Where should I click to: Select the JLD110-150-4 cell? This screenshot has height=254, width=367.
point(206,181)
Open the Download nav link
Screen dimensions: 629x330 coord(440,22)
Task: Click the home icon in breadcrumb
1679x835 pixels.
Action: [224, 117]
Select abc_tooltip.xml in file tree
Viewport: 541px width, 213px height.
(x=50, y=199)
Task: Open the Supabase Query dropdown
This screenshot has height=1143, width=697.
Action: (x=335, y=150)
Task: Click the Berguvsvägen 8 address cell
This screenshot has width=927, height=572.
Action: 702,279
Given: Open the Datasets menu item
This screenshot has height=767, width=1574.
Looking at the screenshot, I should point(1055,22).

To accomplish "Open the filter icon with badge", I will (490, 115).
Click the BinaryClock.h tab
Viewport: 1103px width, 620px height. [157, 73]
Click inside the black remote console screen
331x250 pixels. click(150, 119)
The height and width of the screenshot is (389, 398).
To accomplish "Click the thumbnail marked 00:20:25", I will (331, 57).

WHAT IS NEEDED: Show every line from the listing that contains "Task".

SOLVED EXERCISE:
Task: Click the home icon in breadcrumb
Task: Open the Supabase Query dropdown
Task: Click the Berguvsvägen 8 address cell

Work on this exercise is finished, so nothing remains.